Vectorize order of derivatization

[kimt33]

I tried to vectorize the orders of derivatization in _eval_deriv_contractions. The end result ended up being slower than the nonvectorized version. I'm still making a pull request for this for record keeping.

What

1. Handle multiple orders of derivatives at the same time.
2. Add tests and everything

Results

Negligible difference in performance (<1%) for adding an extra dimension for the case of a single order of differentiation.

Decrease(!) in performance (both time and memory) in the case of multiple orders of differentiation. I'm honestly not sure why vectorization results in worse performance.

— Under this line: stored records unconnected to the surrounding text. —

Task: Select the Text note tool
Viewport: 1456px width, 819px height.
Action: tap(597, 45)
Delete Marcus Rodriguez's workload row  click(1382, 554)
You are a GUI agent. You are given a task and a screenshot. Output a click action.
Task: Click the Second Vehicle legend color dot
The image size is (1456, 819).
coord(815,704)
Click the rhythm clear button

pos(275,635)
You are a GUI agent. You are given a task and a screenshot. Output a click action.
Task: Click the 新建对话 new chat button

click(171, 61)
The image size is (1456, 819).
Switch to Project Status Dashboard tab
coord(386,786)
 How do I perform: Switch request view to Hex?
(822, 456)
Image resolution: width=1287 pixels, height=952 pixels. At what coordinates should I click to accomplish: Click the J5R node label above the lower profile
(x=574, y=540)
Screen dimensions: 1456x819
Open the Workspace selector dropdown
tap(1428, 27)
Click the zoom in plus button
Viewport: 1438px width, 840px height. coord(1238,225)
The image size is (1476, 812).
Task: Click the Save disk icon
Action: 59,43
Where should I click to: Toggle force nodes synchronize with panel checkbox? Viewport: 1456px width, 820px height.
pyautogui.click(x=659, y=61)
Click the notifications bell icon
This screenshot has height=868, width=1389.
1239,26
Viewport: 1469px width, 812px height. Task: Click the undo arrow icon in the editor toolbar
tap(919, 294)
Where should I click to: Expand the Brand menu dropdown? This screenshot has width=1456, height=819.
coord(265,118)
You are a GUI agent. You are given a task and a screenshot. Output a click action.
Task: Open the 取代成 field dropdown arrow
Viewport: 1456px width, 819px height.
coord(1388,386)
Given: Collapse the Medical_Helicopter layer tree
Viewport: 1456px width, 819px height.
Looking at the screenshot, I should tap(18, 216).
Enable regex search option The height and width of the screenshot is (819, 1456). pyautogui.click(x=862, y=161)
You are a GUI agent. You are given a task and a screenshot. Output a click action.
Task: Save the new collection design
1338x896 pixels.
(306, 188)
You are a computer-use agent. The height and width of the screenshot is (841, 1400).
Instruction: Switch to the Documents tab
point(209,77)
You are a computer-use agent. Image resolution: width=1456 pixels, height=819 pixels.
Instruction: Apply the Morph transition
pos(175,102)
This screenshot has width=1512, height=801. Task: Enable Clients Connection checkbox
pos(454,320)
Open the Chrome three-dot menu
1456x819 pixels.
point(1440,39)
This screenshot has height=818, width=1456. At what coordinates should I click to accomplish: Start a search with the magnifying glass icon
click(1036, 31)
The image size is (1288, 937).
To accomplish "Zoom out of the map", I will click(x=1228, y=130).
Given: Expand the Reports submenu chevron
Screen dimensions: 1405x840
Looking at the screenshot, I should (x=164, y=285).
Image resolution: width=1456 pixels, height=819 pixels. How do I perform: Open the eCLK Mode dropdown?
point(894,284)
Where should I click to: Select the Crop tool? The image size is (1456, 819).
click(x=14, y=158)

Since the axis of the orders is linked with the axis for the coordinate (x, y, z), this vector for the orders coupled with many of the other vectors that uses the coordinate axis (e.g. coords, angmom_comps). This may have caused some difficulties in broadcasting, resulting in bad performance.

I've also checked that the fancy boolean indexing (for separating out the zeroth order derivative) is not the cause. Performance actually decreased when the fancy indexing is replaced with a more straight forward broadcasting

Following code was used to test:

1. Single order calculation

import timeit
setup = '''
import numpy as np
from gbasis.deriv import _eval_deriv_contractions

coords = np.random.rand(10000, 3)
orders = np.array([0, 0, 0])
center = np.random.rand(3)
angmom_comps = np.array([(i, j, k) for i in range(5) for j in range(5) for k in range(5)])
alphas = np.random.rand(200)
coeffs = np.random.rand(200)
norm = np.random.rand(125, 200)
    '''
print(timeit.timeit(
    '''
_eval_deriv_contractions(coords, orders, center, angmom_comps, alphas, coeffs, norm, vectorized_orders=0)
    ''',
    setup=setup,
    number=20
) / 20)
print(timeit.timeit(
    '''
_eval_deriv_contractions(coords, np.array([orders]), center, angmom_comps, alphas, coeffs, norm, vectorized_orders=1)
    ''',
    setup=setup,
    number=20
) / 20)

2. Multiple order calculation

import timeit
setup = '''
import numpy as np
from gbasis.deriv import _eval_deriv_contractions

coords = np.random.rand(10, 3)
orders = np.array([(i, j, k) for i in range(5) for j in range(5) for k in range(5)])
center = np.random.rand(3)
angmom_comps = np.array([(i, j, k) for i in range(5) for j in range(5) for k in range(5)])
alphas = np.random.rand(200)
coeffs = np.random.rand(200)
norm = np.random.rand(125, 200)
    '''
print(timeit.timeit(
    '''
for order in orders:
    _eval_deriv_contractions(coords, order, center, angmom_comps, alphas, coeffs, norm, vectorize_orders=0)
    ''',
    setup=setup,
    number=1
) / 1)
print(timeit.timeit(
    '''
_eval_deriv_contractions(coords, orders, center, angmom_comps, alphas, coeffs, norm, vectorize_orders=1)
    ''',
    setup=setup,
    number=1
) / 1)

[kimt33]

My guess is that the hermite polynomial evaluation is cheaper than the other parts that we don't gain much by reusing the evaluated hermite polynomials (besides, we are already reusing hermite polynomial evaluated in one dimension in the other dimensions). However, the cost associated with adding an extra axis and muddying up the orders of multidimensionary array may be greater than the gain.

Again, I'm not 100% sure about this. Maybe I screwed up something.

[PaulWAyers]

It seems this doesn't improve performance. So we closed it, but might end up being relevant for very large systems I guess.